Wednesday, August 25, 2010

Bureaucracy vs. creativity


This print ad for the "Masterpieces in Little" exhibition at VMFA never ran, but it sure did get a lot of laughs. (Click on the image to enlarge it.)

Life was fun -- and creatively satisfying -- at the Virginia Museum of Fine Arts for the first half of my career.

I went to work in the VMFA public relations department in 1978. There were two of us, plus an excellent secretary who had been there since dirt was clean. My immediate supervisor's background was with a for-profit PR consulting firm. My background was in commercial TV and print, primarily journalism. My boss was mostly focused on advancing his career in management. My focus was on writing. The advertising work for the museum sort of fell into my lap, since my boss somehow missed out on the creativity gene. That was fine by me.

Before the late 1970s, no arts organizations in Richmond had explored the use of TV, radio and print advertising to any great extent. That empty playing field, plus the elite reputation that VMFA enjoyed, made it fairly easy in those days for us to rise above the noise and clutter of the for-profit ads and commercials that people in Richmond were accustomed to seeing.

It was also a time before bureaucracy reared its hydra-like head and before committees made decisions. In other words, I was fairly free to create an ad campaign without much interference from above. I created a couple of award-winning radio campaigns for Virginia Museum Theatre productions, another that won a first-place award for an exhibition, and other print and broadcast campaigns that woke Richmond up to the presence in their city of one of the nation's foremost art museums.

One of my favorite print campaigns was for an exhibition in the 1990s titled "Masterpieces in Little." It presented portrait miniatures from Queen Elizabeth II's collection. The portraits -- smaller than the palm of your hand -- depicted faces that went with some of the memorable names from British royalty's past, names very familiar to Americans, including King Henry VIII, Queen Elizabeth I, King James I, and King George III.
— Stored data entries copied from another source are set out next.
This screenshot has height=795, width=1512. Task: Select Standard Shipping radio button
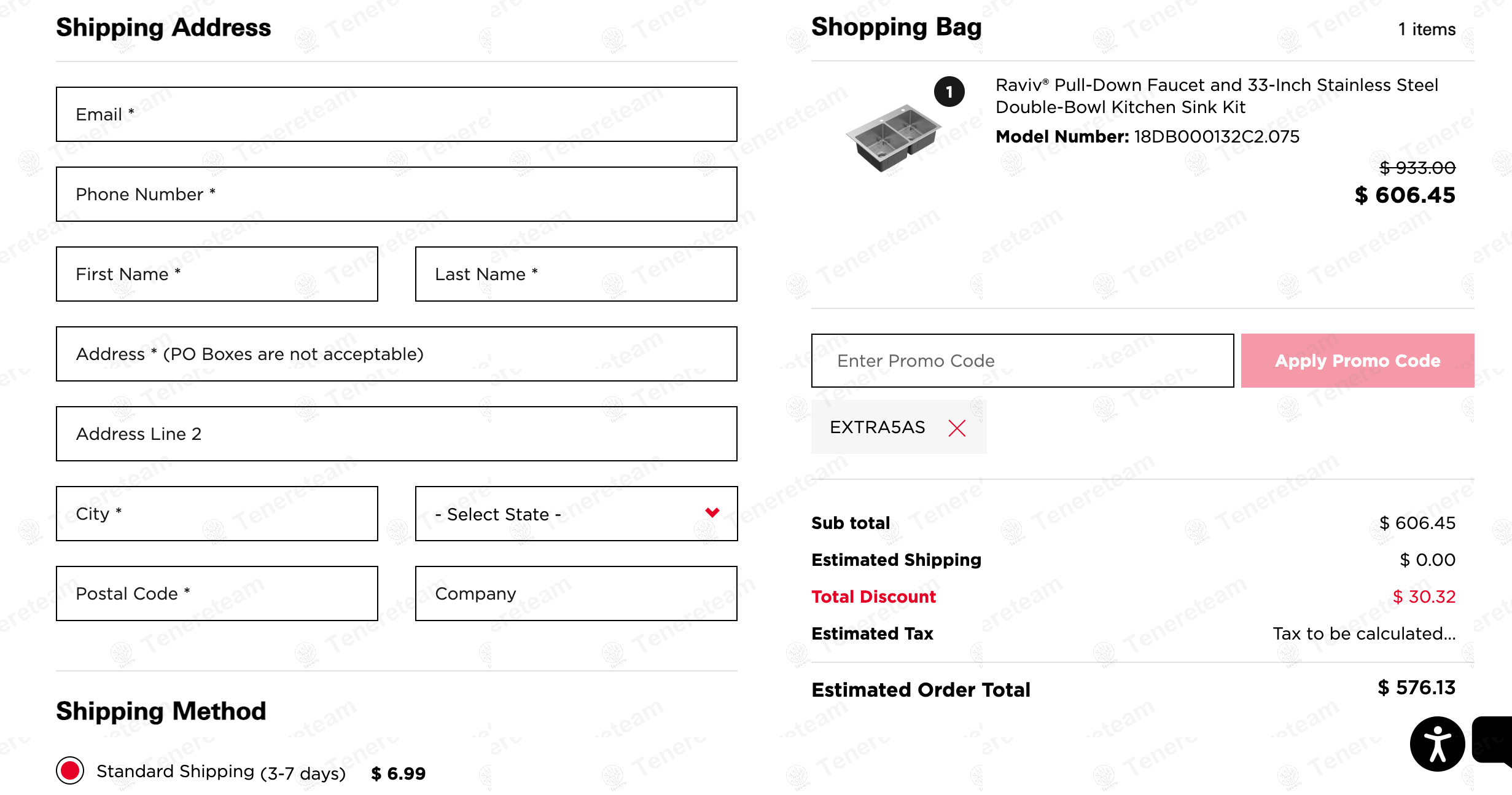click(70, 770)
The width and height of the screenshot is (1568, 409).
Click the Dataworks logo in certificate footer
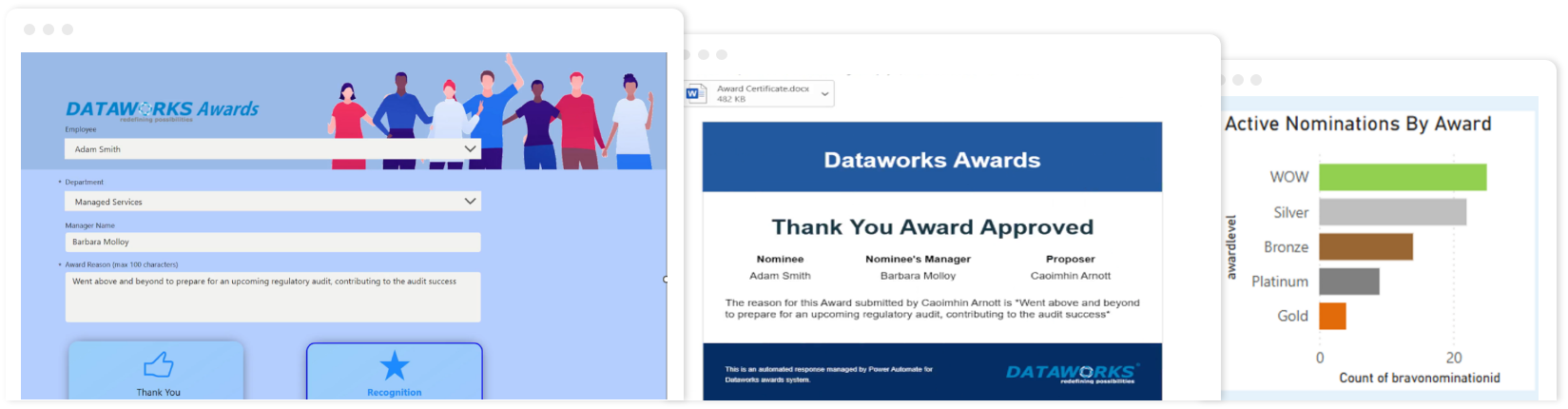(1071, 373)
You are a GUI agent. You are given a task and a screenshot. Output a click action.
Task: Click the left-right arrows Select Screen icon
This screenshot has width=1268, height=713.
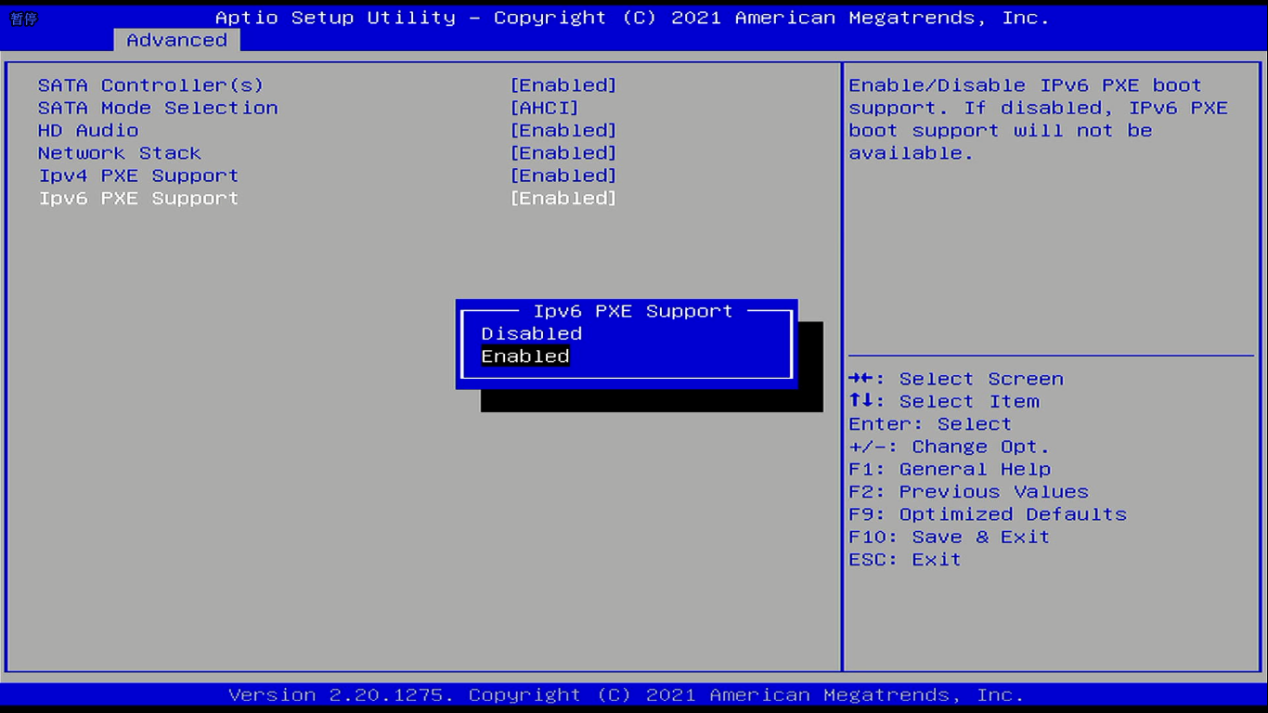coord(860,379)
On a slow day about a month before the show opened, I went to the VMFA library and began doing some research. I was looking for attention-getting facts about the lives of some of those whose portraits we'd be showing. I wanted little nuggets that would grab attention in a headline. I found a wealth of information to work with.

For an ad featuring a portrait of George III, who was king during the American Revolution, my headline was "If not for him, we'd still curtsy to the Queen." For one with a portrait of Elizabeth I, the big, bold type at the top proclaimed "She ruled a nation, but no man ruled her heart."

Jean Kane, who worked in the museum's graphic design department, agreed to make some mock-ups of the ads for me to show to my boss and to the exhibition's curator.

When you're pitching copy, it can sometimes be important to throw in a loser or two -- ideas that you know will never fly. It gives those with approval authority something to toss out, and they feel like they've been a valuable part of the process. There were two ringers in the eight print ads I offered up for approval. For one, with a portrait miniature of Henry VIII -- he who had the many wives -- my headline was "He solved his problems with an axe." I had some minor hope for that one, but deep down I knew it was too harsh.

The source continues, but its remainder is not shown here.